King Abdullah of Jordan Is Sworn in

The official announcement came at noon Sunday: King Hussein of Jordan had died, and his son Abdullah became the new King shortly afterwards. President Ezer Weizman released a statement today in which he said, "King Hussein was one of the greatest leaders of the 20th century, a brave soldier who fought for peace, a clever man, warm-hearted, and the symbol of good neighborly relations... who was not afraid to take the long and difficult path to peace." Prime Minister Netanyahu eulogized Hussein warmly Sunday, noting, "No one in Israel will forget your moving visit of the bereaved families in Beit Shemesh [whose daughters were killed by a Jordanian soldier while on a school trip], to whom you came to apologize for the heinous crime perpetrated by one of your countrymen... The peace between us will be a testament to your memory and a symbol of the vision of peace between all the sons of our Patriarch Abraham.

King Abdullah II has promised to continue the policies of his father.
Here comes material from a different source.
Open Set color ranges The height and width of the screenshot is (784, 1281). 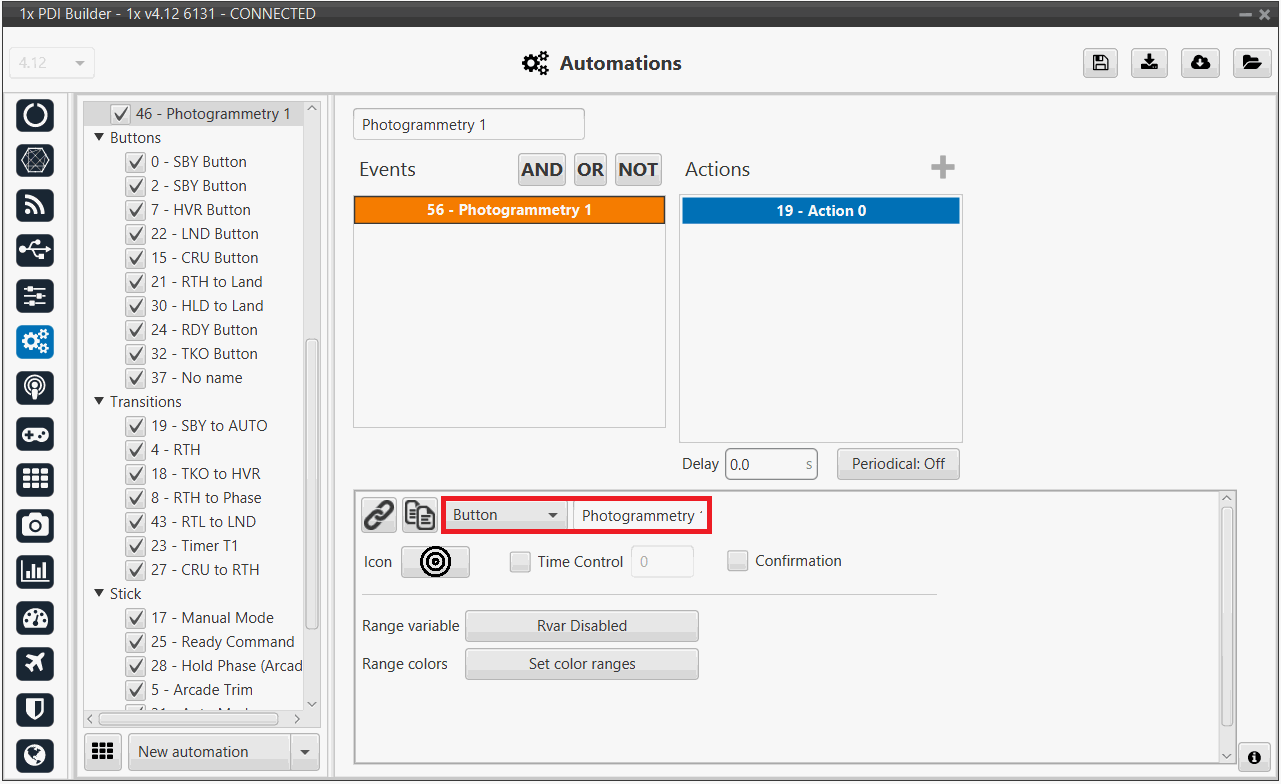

In an interview with a Jerusalem paper before the death of his father, he said that he would refrain from interfering in internal Israeli politics, and would therefore not meet with any Israeli politicians in the near future. Arutz-7 spoke today with Middle East expert Prof. Dan Shivtan on what may be expected in our neighboring kingdom to the east. "In the short run, things will be peaceful, but we have to see how long those close to [deposed Crown Prince] Hassan will stay quiet. Stability will probably be retained, but the question is how smooth the coming weeks and months will be." Shivtan said that new King Abdullah has several problems facing him: "Iraq is currently winning, in a sense, against the United States, and this is a signal to radicals all over the region that their methods can be successful. Syria and the Palestinian Authority will probably try to test Abdullah. In addition, the status of the PA will be determined in the coming time period, and this has critical ramifications for Jordan from any way you look at it."(Arutz 7 Feb 7)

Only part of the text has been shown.